To do:
Report every line in the records below that holds the word "computer".

── Data shown ──

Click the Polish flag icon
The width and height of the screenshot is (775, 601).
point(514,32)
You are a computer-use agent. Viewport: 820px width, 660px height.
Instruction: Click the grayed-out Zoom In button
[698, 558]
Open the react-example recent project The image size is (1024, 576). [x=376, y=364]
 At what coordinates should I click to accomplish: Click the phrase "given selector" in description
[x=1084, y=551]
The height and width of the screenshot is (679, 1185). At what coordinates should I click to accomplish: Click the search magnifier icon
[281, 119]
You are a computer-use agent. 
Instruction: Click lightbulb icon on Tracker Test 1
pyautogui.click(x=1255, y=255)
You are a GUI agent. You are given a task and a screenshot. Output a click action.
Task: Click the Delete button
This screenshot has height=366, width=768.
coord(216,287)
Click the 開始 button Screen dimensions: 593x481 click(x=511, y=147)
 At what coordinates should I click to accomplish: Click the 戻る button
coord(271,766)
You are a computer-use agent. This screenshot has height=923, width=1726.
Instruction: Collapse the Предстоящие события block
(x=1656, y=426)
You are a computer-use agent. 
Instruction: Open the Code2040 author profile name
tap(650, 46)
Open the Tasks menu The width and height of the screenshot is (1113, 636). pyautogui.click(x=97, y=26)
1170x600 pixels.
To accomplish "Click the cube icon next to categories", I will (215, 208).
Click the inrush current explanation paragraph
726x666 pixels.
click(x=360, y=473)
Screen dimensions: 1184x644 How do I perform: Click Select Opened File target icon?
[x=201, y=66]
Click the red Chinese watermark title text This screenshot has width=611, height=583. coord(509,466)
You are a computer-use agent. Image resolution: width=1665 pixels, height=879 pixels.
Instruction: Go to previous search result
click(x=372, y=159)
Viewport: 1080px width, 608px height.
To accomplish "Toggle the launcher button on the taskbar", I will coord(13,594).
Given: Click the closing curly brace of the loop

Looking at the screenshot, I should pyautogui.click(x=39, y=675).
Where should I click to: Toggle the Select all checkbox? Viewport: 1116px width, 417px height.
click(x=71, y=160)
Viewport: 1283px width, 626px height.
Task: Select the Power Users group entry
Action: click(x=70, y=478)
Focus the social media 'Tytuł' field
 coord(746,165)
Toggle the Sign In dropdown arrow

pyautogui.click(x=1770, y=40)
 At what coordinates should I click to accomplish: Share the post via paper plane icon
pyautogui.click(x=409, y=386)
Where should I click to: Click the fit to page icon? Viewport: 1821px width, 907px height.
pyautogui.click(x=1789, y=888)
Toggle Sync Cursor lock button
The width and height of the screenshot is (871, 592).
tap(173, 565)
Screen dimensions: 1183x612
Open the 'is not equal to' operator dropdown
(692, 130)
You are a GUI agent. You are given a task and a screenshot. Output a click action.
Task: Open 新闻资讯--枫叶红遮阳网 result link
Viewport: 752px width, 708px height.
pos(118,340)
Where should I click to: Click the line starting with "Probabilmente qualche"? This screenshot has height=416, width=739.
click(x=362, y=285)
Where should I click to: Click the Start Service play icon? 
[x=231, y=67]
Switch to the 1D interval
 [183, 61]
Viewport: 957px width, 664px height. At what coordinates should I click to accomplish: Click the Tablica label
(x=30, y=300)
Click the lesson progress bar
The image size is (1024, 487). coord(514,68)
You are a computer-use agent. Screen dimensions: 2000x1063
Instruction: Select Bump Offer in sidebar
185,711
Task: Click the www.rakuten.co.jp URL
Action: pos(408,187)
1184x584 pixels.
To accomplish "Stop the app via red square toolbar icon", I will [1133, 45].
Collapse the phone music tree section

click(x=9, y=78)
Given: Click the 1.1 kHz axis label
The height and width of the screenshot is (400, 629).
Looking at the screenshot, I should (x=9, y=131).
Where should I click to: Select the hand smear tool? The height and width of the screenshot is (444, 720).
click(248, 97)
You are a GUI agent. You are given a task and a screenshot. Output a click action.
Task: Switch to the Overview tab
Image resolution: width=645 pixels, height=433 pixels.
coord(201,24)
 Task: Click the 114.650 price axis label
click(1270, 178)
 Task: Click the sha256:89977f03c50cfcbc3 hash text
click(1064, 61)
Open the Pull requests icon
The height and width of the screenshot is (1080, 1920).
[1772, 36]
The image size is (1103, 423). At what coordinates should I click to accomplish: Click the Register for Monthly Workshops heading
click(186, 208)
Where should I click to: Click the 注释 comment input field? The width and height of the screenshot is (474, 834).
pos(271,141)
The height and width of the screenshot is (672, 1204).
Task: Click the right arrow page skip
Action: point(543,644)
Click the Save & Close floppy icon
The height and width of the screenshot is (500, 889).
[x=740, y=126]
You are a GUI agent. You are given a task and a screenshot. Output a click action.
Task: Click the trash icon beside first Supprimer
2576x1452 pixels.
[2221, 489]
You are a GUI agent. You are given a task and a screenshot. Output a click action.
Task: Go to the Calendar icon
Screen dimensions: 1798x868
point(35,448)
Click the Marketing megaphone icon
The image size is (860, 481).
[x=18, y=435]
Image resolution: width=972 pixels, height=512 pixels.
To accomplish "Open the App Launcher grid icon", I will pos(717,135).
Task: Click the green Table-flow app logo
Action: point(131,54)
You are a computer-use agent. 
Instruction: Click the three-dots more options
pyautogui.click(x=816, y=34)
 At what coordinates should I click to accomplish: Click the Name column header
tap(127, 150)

───

Task answer:
You are a computer-use agent. Viewport: 820px width, 660px height.
You are a computer-use agent. 
You are a computer-use agent. This screenshot has height=923, width=1726.
You are a computer-use agent. 
You are a computer-use agent. Image resolution: width=1665 pixels, height=879 pixels.
You are a computer-use agent. Screen dimensions: 2000x1063
You are a computer-use agent. 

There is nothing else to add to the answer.